(Tasks for this exercise)
1) In the Caravaca travel passage, what was the nightly price of the Hotel Central?
2) Return the stretch of the Caravaca travel passage from "Whilst my Spanish" to "the Plaza anyway.", copied without any change.

(Given passage)
________________________________________

Caravaca is an important town in terms of history and religion and, in common with the rest of the region, contains a rich Moorish heritage. Plenty of wandering potential for a day or so, around the streets and churches. Nothing spectacular overall, just a nicely kept little town.
After a tactical nap and hotel room beer (Is this a ‘thing’ for anyone else? Buying a supermarket beer en route and necking it in the room just feels slightly subversive, like beating the system…) I decided to head out for a bite to eat. There’s surprisingly little choice in the old town, just a few local-ish bars and tapas places, it’s certainly no tourist Mecca- At least not in late March.
Whilst my Spanish is now very reasonable, menus in different places are always a bit confusing, every country and region has their own different dishes, species and names for things which don’t really match my LatAm terms of reference. So I had to get a couple of the choices explained (in Spanish, I’m no savage) and then just plumped for the most interesting one. As it was I ended up with a somewhat odd, but not unpleasant, olive salad and some amazing beef carpaccio on a bit of bread. Sadly no photos as I’ve decided it’s a bad habit which makes you look like a muppet. Well, sat out on full display in the Plaza anyway.
I decided to push the advantage and order a selection of croquette-type things, although from the waitress’s quizzical eyebrow I’m fairly sure it’s not the done thing to ask for one of each. Still, a couple of cañas to the bad and I wasn’t bothered.
Live band on the Plaza, bed and done…
Sadly it wasn’t a brilliant night’s sleep after all, whilst the Hotel Central is pretty plush in a 90’s marble bathroom kind of way, nonetheless it does have that slightly airless quality common to ‘posh’ hotels the world over. At €35 a night I certainly was not complaining. Added to the lack of air, I was slightly stressed about my morning departure since the night porter had told me of Saturday’s impending fiesta ,and the fact that the main street would be closed from 9 for the whole day.

________________________________________

(Supplied data)
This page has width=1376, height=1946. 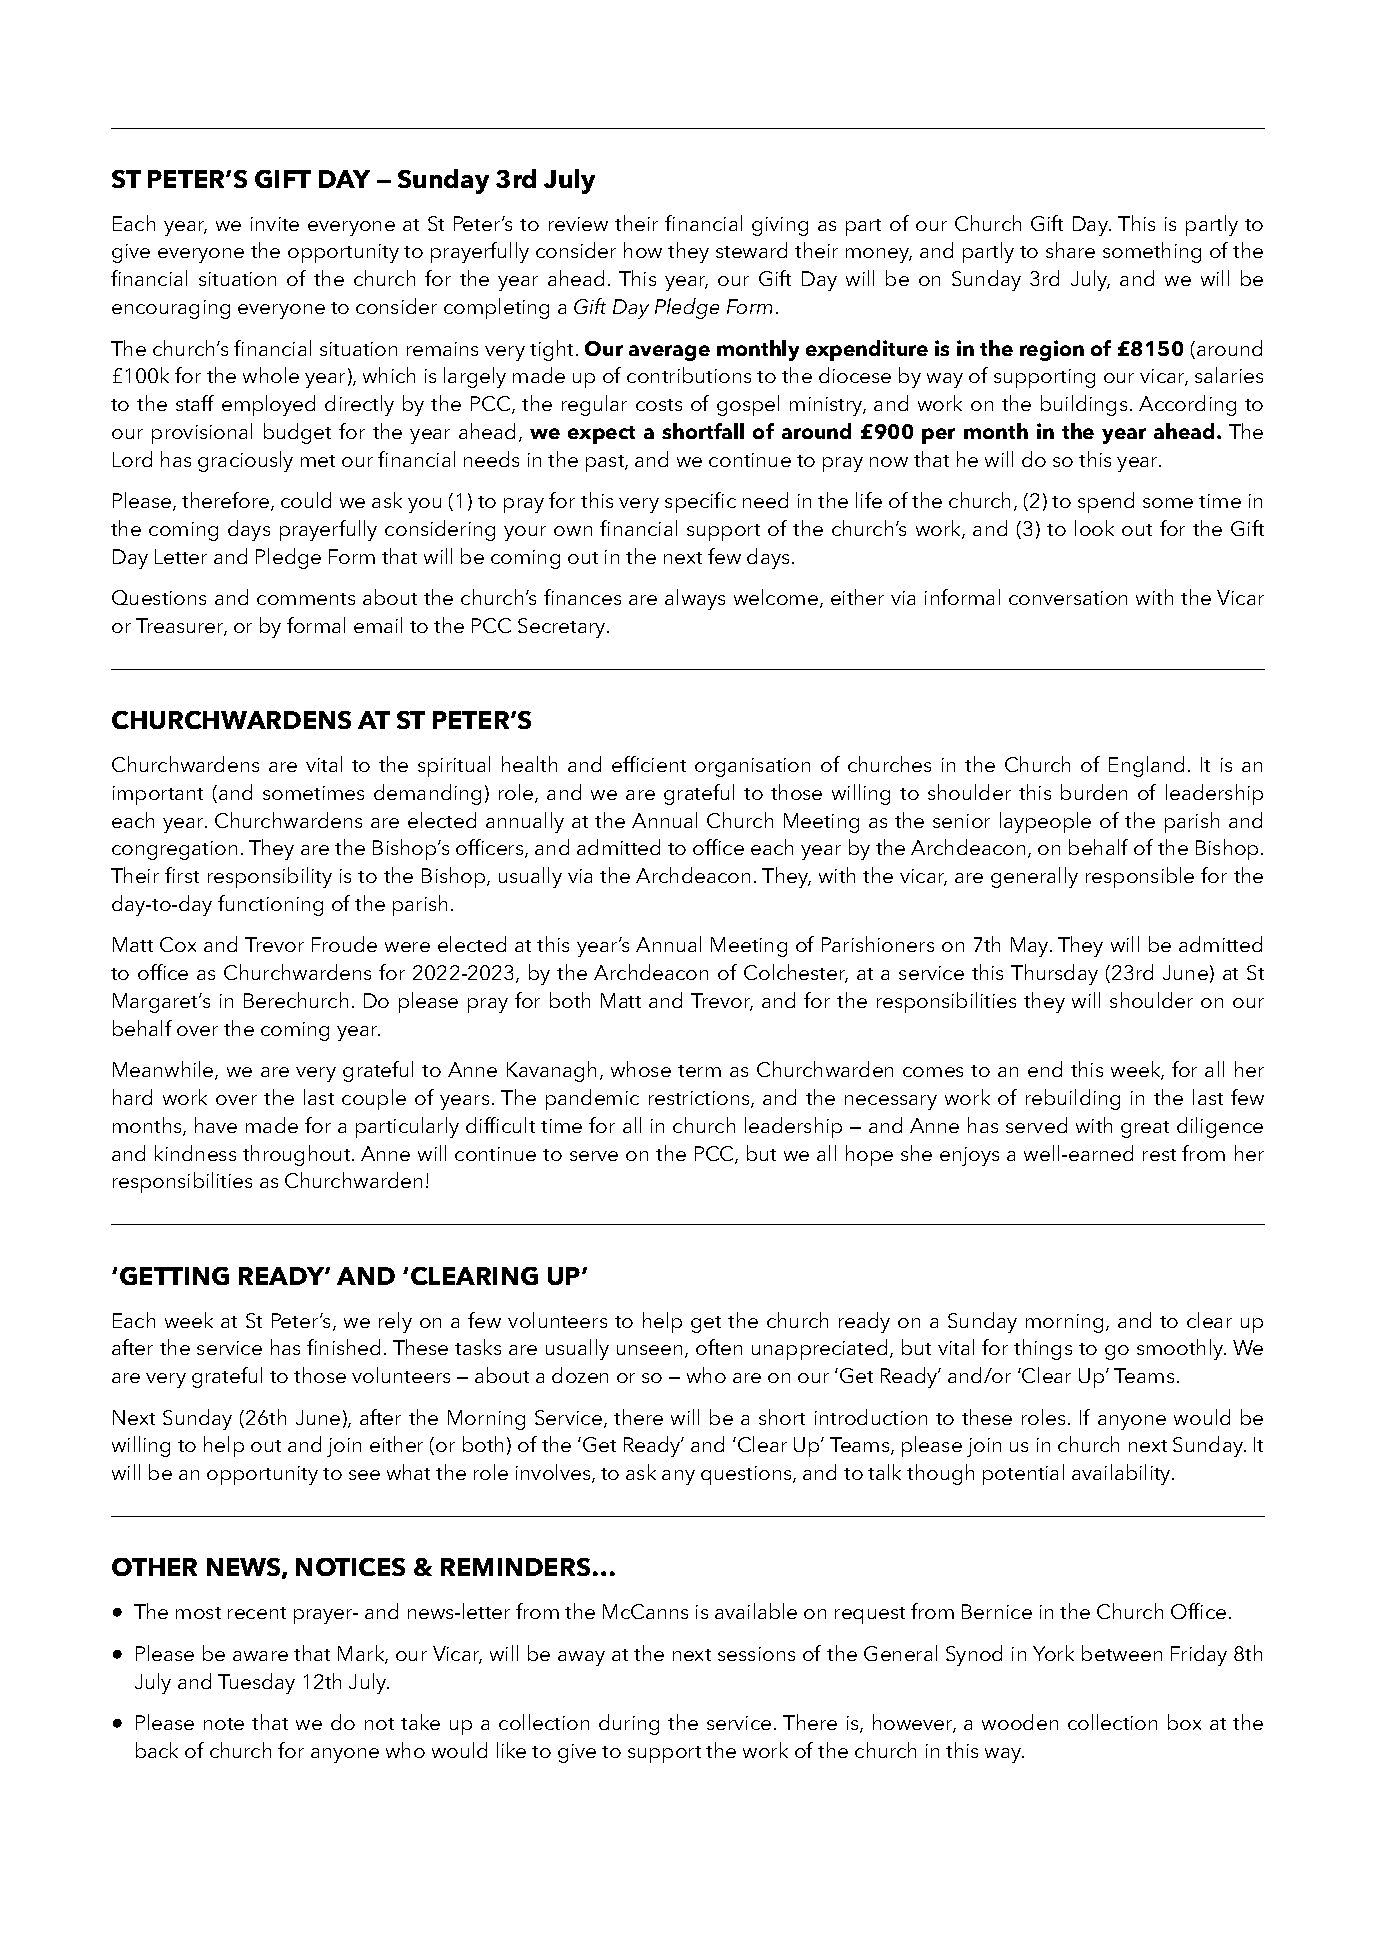 What do you see at coordinates (719, 1347) in the page?
I see `often` at bounding box center [719, 1347].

________________________________________

(Responses per task)
1) €35 a night.

2)
Whilst my Spanish is now very reasonable, menus in different places are always a bit confusing, every country and region has their own different dishes, species and names for things which don’t really match my LatAm terms of reference. So I had to get a couple of the choices explained (in Spanish, I’m no savage) and then just plumped for the most interesting one. As it was I ended up with a somewhat odd, but not unpleasant, olive salad and some amazing beef carpaccio on a bit of bread. Sadly no photos as I’ve decided it’s a bad habit which makes you look like a muppet. Well, sat out on full display in the Plaza anyway.